“Patriarchy: From the Margins to the Center”

Cross-posted from Posthegemony.

It has been observed that the higher up a corporate hierarchy you look, the more likely it is you will find a psychopath. Indeed, in an article in Forbes (of all places) we read that “Roughly 4% to as high as 12% of CEOs exhibit psychopathic traits, according to some expert estimates, many times more than the 1% rate found in the general population and more in line with the 15% rate found in prisons.” The same article also reports that “the top four career choices for psychopaths are CEO, attorney, media personality and salesperson.” In other words, there is a congruence between psychopathic personality traits and some of the key institutions of contemporary society: business, the Law, the media, and commerce. So much for psychopathy being an “antisocial” disorder. It is part of the very fabric of the world we live in.

segato_guerraIn her chapter, “Patriarchy: From the Margins to the Center” (from La guerra contra las mujeres [2017]), Rita Segato goes further. We are all trained to be psychopaths now, she tells us, as part of a “pedagogy of cruelty” that is the “nursery for psychopathic personalities that are valorized by the spirit of the age and functional for this apocalyptic phase of capitalism” (102). Segato presents a brief reading of Stanley Kubrick’s A Clockwork Orange to make her point, though what she sees as “most extraordinary” about the film is that the shock with which it was received when it came out (in 1971) now seems to have almost totally dissipated. What was once taken as itself an almost psychopathic assault on the viewer’s senses is now just another movie; this shift in our sensibility is “a clear indication [. . .] of the naturalization of the psychopathic personality and of violence” (102). The narcissistic “ultra-violence” of the gang of dandies that the film portrays is now fully incorporated within the social order that it once seemed to threaten.

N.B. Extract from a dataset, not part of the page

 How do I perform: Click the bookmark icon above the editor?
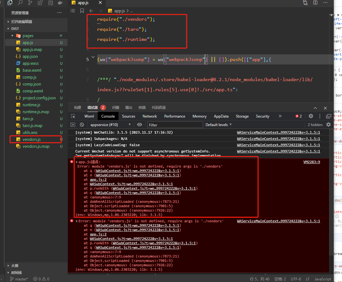click(82, 11)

For Segato, moreover, this psychopathic violence to which we are increasingly inured is ultimately gender violence: it both establishes and is grounded upon what she elsewhere terms a “mandate of masculinity” by which masculine identity and at the same time both the public sphere and the state is inscribed on and at the expense of women’s bodies. Moreover, all this is folded into a “decolonial” perspective that does not claim that indigenous social structure were free of sexism or patriarchy, but which argues that Western modernity transformed what were once gender relations characterized by reciprocity into a binary system from which empathy is absent and woman are treated as things on which male narcissism inscribes itself.

In short, Segato offers a grand theory of human society and epochal history, at the root of which is (almost) always and everywhere violence against women. As she puts it: “Buried down below, at the foundation, at the foot of the pyramid, sustaining the entire edifice, a woman’s body” (97). As even the reference to a pyramid suggests, confirmed by the frequent invocation of diverse folktales and origin narratives from wildly different contexts, all this adds up to a kind of mythic anthropology that (for all the glancing citations of contemporary theorists such as Judith Butler) has a nineteenth-century feel to it. Indeed, there is a tension between the universalizing gestures on the one hand (an appeal to transhistorical ways of knowing and being), and the attempt to periodize and draw out specificities and differences on the other. Are we all psychopaths now, or is there something psychopathic inherent to modernity? At times, Segato seems to want to have it both ways. Equally, I’m not particularly convinced by her calls to feminine (and indigenous) empathy and reciprocity as modes of resistance to the increasingly violent structure of everyday life, not least because (despite her protests otherwise) all this does indeed sound very much like a form of essentialism.

For me, the parts of Segato’s analysis are very much more interesting and provocative than the whole. I don’t think that we need buy into the (quasi) cosmic unity of her over-arching vision to appreciate the very important ways in which she contributes to our understanding of the mechanisms of gender violence, for instance, not least in her specific studies of cases such as the femicides in Northern Mexico. Even if we see society less as a pyramid (with its base and superstructure) and more as a network or web, Segato’s analyses help us see in new ways how everything is connected, both to ensure the reproduction of forms of domination across many axes, and to offer hope that local resistances can have broad and unexpected repercussions throughout the system. The center has permeated the margins: there are few if any spaces of refuge, and certainly no pre-lapsarian community to which one might fantasize a return. But at the same time, the margins continue to haunt the center: multiplicity is everywhere.